Task to carry out
Copy out the entries word for word, everything from the line containing "This screenshot has width=1287, height=616." down to the line containing "point(43,596)", with both of those lines included.
— Start of Records shown —
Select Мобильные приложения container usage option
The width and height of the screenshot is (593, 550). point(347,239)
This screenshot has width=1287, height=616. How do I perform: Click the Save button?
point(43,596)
— End of Records shown —
— Start of Records shown —
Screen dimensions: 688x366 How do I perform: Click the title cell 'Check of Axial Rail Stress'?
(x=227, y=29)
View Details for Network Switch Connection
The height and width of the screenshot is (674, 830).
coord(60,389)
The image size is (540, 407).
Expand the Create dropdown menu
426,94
— End of Records shown —
— Start of Records shown —
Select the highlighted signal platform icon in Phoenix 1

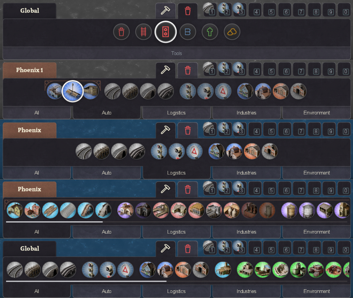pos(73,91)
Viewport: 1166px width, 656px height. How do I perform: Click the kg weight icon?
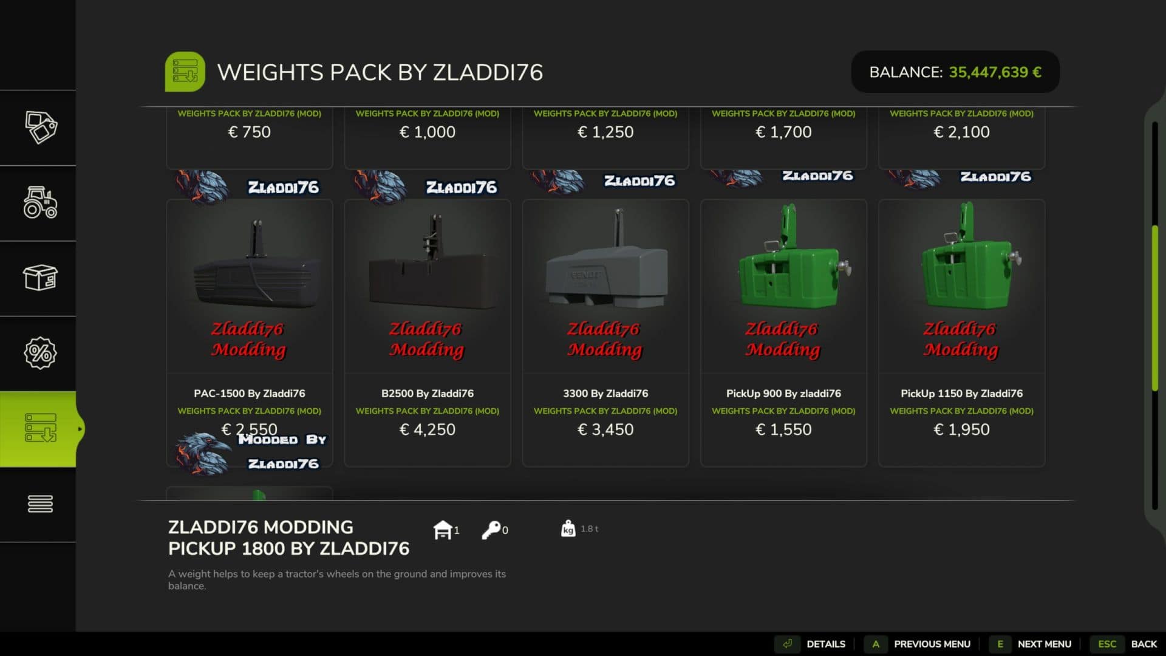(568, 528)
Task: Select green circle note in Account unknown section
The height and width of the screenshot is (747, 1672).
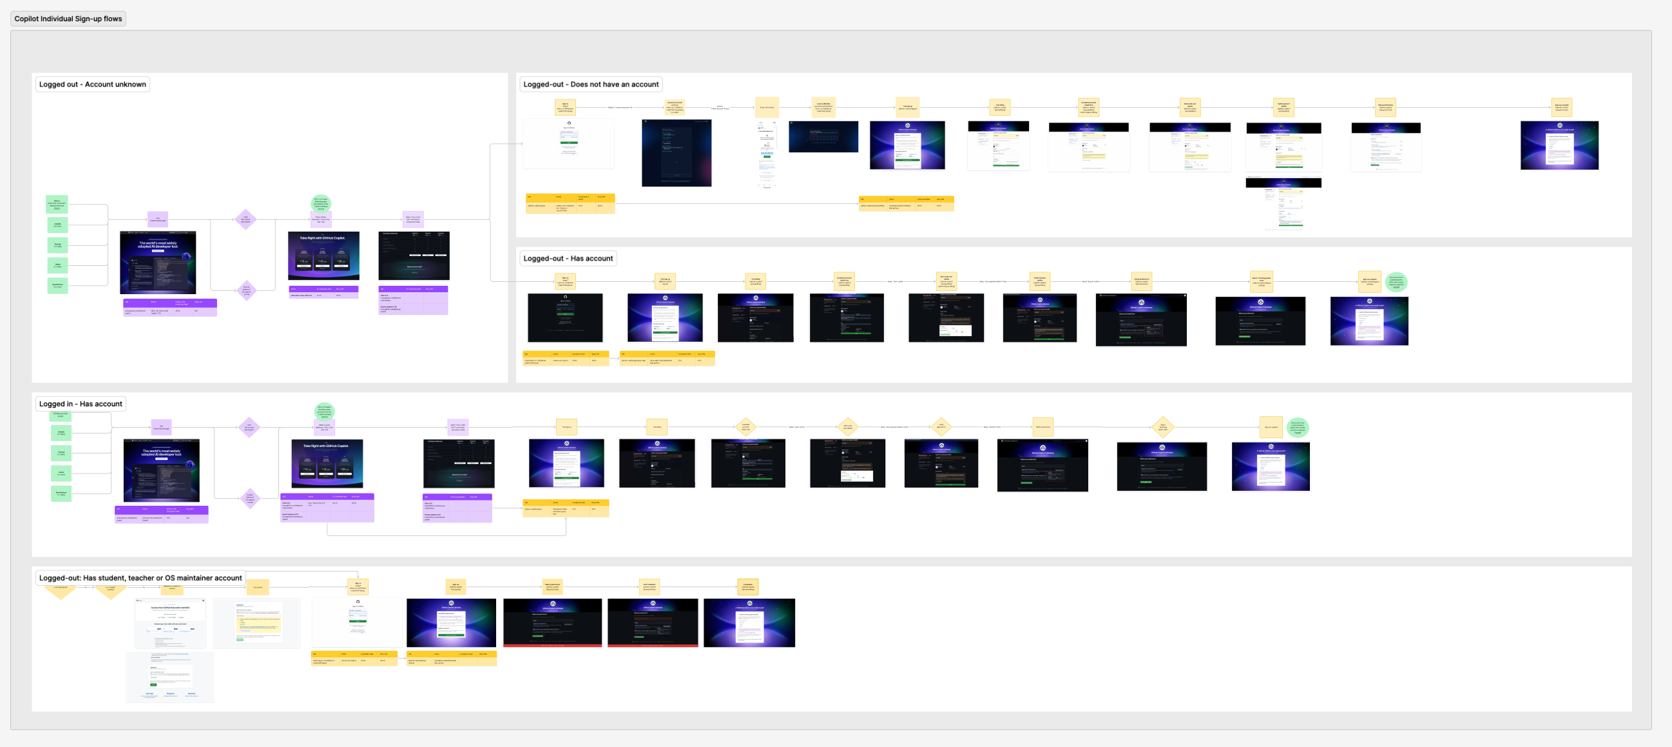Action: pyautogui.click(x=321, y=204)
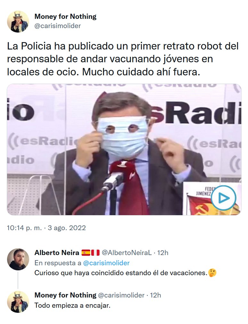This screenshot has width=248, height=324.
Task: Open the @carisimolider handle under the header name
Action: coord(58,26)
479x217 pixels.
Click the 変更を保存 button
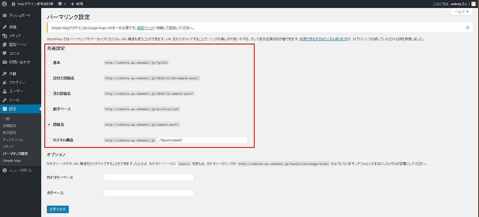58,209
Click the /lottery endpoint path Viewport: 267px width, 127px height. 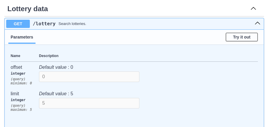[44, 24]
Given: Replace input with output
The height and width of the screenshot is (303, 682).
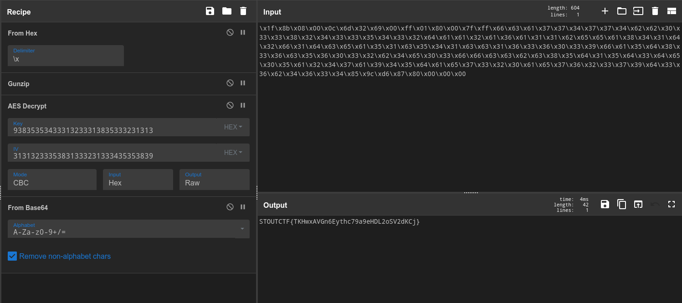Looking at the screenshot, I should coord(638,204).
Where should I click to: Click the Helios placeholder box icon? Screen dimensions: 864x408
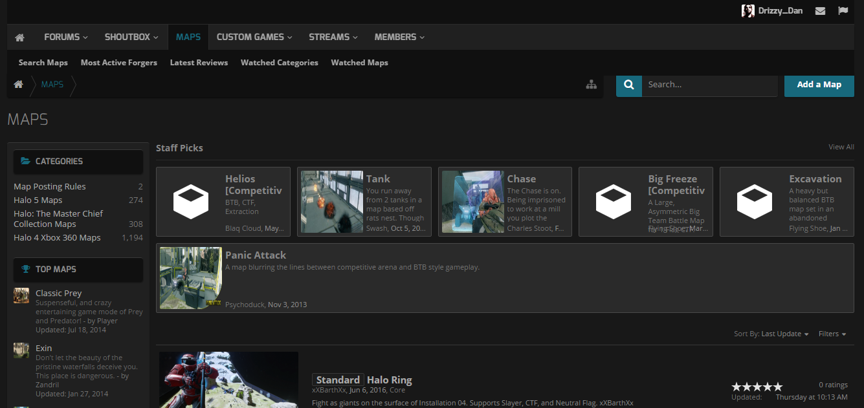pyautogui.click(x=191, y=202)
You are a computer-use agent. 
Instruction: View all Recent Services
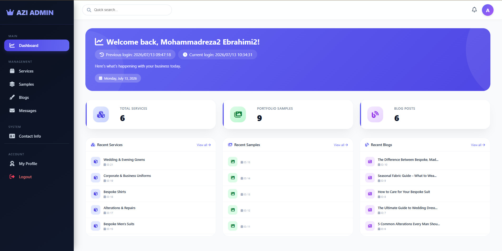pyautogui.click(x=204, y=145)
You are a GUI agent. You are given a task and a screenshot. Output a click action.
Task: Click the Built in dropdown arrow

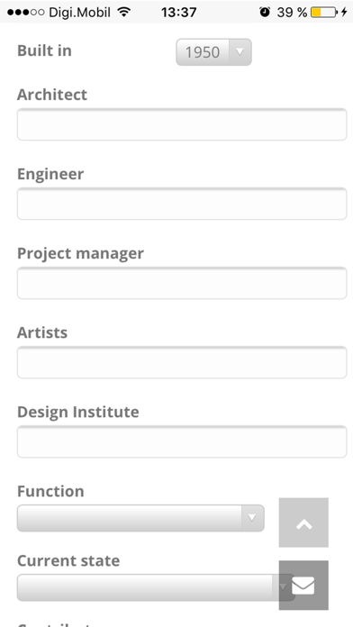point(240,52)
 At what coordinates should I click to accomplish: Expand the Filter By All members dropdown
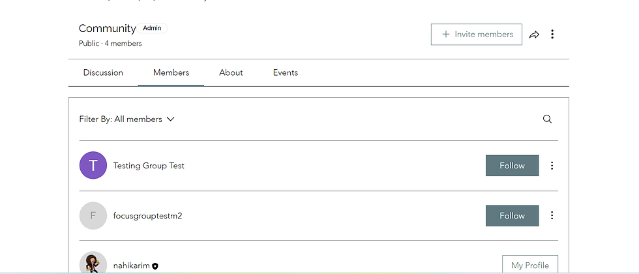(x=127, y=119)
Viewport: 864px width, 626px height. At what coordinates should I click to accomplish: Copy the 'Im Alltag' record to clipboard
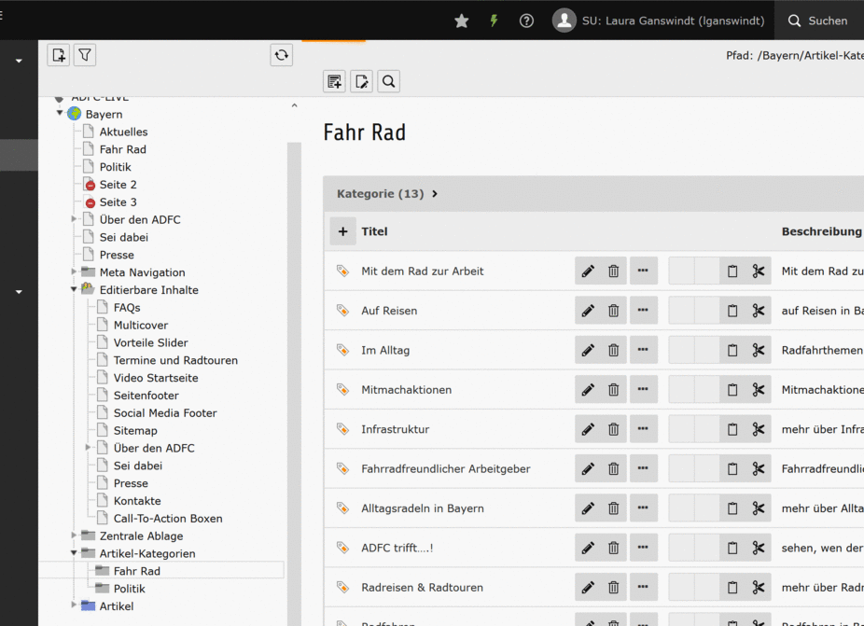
— End of Records shown —
Exercise output
This screenshot has width=1287, height=616. How do I perform: Click the Save button?
point(43,596)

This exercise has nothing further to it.